Fragmento del texto:
------------------------

La preocupación por la continuidad del tratamiento no la vive igual quien tiene los medios para asistir a cada consulta que aquella persona que no tiene fuerzas ni plata para subir a un colectivo, no cuenta con vehículo y vive en un barrio al cual los taxis no ingresan por temor a la violencia y los robos.

Tampoco la experiencia será igual para quien sigue las recomendaciones de profesionales de nutrición que para quienes retiran comida en un comedor comunitario o solo cuentan con los elementos de una caja de alimentos no perecederos otorgados por el Estado o alguna organización social.

------------------------

Material proporcionado:
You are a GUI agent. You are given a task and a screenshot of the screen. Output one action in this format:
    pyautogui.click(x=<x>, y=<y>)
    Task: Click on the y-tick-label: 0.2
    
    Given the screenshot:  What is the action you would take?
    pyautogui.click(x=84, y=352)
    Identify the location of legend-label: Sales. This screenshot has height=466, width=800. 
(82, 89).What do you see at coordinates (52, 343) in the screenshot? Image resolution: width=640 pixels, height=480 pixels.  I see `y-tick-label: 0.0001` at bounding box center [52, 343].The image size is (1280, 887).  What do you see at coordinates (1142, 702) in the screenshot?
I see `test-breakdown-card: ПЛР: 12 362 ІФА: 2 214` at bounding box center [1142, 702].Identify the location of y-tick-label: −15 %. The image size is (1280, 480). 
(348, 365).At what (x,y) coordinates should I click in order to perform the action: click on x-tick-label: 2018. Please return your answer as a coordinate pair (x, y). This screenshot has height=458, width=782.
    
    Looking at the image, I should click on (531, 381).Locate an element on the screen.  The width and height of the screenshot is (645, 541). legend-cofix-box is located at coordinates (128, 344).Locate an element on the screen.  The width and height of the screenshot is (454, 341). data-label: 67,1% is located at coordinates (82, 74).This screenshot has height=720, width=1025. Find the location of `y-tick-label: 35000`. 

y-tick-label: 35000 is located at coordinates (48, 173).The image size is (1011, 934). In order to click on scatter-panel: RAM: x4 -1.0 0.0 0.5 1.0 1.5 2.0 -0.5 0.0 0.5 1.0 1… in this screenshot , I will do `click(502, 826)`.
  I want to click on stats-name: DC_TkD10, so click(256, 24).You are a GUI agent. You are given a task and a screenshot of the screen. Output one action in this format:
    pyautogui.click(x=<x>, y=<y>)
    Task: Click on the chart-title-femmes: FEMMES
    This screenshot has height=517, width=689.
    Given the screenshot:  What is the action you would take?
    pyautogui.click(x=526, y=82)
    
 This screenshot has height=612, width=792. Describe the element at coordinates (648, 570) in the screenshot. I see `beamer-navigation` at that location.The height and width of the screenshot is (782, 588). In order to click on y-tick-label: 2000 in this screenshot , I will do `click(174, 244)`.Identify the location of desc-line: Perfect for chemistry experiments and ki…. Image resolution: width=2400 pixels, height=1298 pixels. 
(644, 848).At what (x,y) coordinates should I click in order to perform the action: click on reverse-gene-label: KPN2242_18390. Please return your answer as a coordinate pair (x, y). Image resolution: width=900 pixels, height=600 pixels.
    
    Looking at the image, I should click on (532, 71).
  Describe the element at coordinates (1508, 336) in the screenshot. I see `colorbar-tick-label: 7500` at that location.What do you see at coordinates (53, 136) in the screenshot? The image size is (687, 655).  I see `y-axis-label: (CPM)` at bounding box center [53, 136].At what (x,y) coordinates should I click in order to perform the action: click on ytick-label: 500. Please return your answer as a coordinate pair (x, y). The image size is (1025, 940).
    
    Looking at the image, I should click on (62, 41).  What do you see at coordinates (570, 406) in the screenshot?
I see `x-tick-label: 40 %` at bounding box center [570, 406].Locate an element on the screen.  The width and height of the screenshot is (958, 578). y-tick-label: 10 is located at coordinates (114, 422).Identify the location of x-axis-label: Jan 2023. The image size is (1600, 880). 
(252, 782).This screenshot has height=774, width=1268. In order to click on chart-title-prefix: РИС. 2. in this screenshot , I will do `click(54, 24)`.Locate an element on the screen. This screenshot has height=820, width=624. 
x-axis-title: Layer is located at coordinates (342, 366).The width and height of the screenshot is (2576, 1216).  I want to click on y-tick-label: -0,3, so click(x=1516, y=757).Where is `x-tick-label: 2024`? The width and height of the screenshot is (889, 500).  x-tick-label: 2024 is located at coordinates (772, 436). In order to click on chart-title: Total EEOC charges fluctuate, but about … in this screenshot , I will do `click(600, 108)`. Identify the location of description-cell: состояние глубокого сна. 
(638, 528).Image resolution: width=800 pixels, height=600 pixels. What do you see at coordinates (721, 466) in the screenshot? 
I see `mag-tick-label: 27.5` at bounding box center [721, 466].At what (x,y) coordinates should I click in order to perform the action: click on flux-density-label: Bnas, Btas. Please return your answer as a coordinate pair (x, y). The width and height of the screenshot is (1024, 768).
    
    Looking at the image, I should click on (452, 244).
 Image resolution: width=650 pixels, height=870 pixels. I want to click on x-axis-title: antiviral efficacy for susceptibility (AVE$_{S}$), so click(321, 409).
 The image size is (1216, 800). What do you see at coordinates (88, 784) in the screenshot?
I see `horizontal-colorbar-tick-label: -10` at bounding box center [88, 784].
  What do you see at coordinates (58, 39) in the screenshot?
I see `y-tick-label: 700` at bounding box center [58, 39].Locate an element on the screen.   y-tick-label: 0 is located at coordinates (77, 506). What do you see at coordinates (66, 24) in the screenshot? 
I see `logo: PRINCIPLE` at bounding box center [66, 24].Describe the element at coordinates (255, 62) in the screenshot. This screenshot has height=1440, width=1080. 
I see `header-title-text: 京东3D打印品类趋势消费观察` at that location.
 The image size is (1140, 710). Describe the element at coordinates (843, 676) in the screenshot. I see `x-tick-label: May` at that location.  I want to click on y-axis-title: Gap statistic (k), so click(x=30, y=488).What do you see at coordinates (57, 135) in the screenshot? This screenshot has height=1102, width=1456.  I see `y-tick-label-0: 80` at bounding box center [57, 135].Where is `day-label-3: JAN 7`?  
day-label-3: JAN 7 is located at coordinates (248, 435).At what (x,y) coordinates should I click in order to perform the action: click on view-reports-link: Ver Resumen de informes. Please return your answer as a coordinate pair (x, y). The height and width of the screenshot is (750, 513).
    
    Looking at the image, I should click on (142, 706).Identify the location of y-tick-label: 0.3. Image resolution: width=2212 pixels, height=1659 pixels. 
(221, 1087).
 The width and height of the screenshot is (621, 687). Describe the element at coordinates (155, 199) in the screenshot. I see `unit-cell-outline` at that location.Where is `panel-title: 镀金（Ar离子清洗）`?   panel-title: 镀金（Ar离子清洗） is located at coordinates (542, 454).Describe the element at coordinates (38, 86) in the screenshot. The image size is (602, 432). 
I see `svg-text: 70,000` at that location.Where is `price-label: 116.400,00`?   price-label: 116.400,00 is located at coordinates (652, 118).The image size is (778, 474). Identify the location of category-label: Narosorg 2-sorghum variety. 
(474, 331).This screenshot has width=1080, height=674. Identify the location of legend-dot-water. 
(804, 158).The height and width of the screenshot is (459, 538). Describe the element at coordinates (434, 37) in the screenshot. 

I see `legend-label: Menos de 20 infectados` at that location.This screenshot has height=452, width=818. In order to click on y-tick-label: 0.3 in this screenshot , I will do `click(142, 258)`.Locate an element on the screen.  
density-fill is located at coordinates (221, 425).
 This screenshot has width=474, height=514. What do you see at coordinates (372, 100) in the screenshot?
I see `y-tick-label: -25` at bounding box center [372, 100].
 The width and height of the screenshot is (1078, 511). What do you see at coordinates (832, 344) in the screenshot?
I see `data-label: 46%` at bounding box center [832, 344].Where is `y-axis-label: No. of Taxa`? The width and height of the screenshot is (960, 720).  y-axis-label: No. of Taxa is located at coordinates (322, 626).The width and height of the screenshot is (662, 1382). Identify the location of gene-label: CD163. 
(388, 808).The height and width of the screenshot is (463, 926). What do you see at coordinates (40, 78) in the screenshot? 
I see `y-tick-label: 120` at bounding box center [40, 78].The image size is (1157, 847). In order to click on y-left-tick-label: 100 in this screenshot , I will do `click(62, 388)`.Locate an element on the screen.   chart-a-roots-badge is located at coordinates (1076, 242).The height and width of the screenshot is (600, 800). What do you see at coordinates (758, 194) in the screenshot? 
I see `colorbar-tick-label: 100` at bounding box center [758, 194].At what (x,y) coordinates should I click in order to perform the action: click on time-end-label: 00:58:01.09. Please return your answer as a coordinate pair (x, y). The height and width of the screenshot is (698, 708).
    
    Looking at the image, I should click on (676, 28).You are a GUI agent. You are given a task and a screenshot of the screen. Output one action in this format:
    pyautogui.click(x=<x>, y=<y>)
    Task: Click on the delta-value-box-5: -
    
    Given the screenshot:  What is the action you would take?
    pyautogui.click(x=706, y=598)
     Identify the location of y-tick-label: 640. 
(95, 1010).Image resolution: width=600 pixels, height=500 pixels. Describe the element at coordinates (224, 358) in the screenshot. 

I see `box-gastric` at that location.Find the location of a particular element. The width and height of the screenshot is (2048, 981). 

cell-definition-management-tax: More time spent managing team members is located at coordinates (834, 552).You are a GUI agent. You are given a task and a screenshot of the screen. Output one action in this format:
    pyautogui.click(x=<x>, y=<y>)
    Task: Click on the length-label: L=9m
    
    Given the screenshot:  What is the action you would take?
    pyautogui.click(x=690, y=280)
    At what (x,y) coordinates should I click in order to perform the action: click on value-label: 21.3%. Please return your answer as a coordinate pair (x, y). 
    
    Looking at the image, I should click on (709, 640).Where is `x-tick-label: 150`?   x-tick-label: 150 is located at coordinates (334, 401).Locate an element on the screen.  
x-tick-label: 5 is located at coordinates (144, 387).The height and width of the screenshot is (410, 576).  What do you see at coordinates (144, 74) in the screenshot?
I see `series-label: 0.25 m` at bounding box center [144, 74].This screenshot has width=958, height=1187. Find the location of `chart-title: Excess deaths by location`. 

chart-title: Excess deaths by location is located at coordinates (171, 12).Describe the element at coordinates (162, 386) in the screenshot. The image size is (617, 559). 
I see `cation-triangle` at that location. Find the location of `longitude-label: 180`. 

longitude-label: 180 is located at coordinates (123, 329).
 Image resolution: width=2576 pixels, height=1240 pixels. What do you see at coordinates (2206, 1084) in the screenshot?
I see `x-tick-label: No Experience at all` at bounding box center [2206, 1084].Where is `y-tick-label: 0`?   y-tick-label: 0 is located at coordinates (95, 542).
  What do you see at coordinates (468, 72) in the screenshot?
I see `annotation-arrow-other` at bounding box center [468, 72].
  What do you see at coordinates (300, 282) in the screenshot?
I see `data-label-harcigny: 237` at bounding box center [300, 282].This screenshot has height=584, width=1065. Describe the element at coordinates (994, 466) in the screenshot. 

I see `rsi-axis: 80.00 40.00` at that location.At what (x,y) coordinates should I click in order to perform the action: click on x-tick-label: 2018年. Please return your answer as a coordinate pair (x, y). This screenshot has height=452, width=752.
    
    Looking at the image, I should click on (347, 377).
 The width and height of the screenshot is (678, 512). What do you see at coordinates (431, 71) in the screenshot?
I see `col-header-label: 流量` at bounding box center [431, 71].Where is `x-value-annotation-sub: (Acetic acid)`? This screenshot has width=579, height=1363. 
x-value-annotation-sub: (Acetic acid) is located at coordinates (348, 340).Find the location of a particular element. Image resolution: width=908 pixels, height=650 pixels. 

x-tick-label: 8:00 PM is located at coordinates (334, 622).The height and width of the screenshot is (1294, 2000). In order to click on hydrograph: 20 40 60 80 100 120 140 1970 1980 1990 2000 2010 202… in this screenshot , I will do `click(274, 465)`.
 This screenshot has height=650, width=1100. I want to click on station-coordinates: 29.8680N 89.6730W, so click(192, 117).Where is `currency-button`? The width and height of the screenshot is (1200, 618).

------------------------

Consigna A: De acuerdo con el fragmento sobre la desigualdad en la continuidad del tratamiento, ¿por qué los taxis no entran en algunos barrios? Responde en una a tres oraciones.
Consigna B: Edita el fragmento sobre la desigualdad en la continuidad del tratamiento entre "La preocupación por" y "y los robos.", ambos incluidos, y sustituye "colectivo" por "autobús".
Consigna C: Retoma el fragmento sobre la desigualdad en la continuidad del tratamiento y continúalo a partir de su última oración.
Los registros no guardan relación con el fragmento.

Respuesta A: Los taxis no entran en esos barrios por temor a la violencia y los robos.

Respuesta B:
La preocupación por la continuidad del tratamiento no la vive igual quien tiene los medios para asistir a cada consulta que aquella persona que no tiene fuerzas ni plata para subir a un autobús, no cuenta con vehículo y vive en un barrio al cual los taxis no ingresan por temor a la violencia y los robos.

Respuesta C:
Cada proceso de salud-enfermedad del que fui protagonista y testigo me afectan, me sensibilizan y me permiten establecer que el sistema de salud, como generador de procesos de cuidados, debe reforzar la importancia del trato digno por parte de todas las personas intervinientes y reconocer las limitaciones de cada disciplina. Lamento que la composición de equipos interdisciplinarios en el sector privado aún hoy sea una utopía y que durante mi proceso de atención, que continúa hoy en día, jamás haya presenciado un consultorio conjunto, al menos, entre profesionales de salud mental y medicina. Apuesto a la consolidación interdisciplinaria e intersectorial que se desarrolla en el sector público y que mucho tiene para aportar como modelo de atención en salud, ya que los problemas complejos siempre requieren respuestas complejas, inabarcables para una sola persona o profesión.

Destaco a aquel médico que me contó que tuvo un paciente con resultados favorables porque me dió esperanzas. Celebro la actitud del oncólogo que en cada consulta tiene el detalle de nombrar a mis afectos y de preguntar por cosas de mi vida más allá de la enfermedad. Son los pequeños gestos que desde los espacios micro transforman realidades.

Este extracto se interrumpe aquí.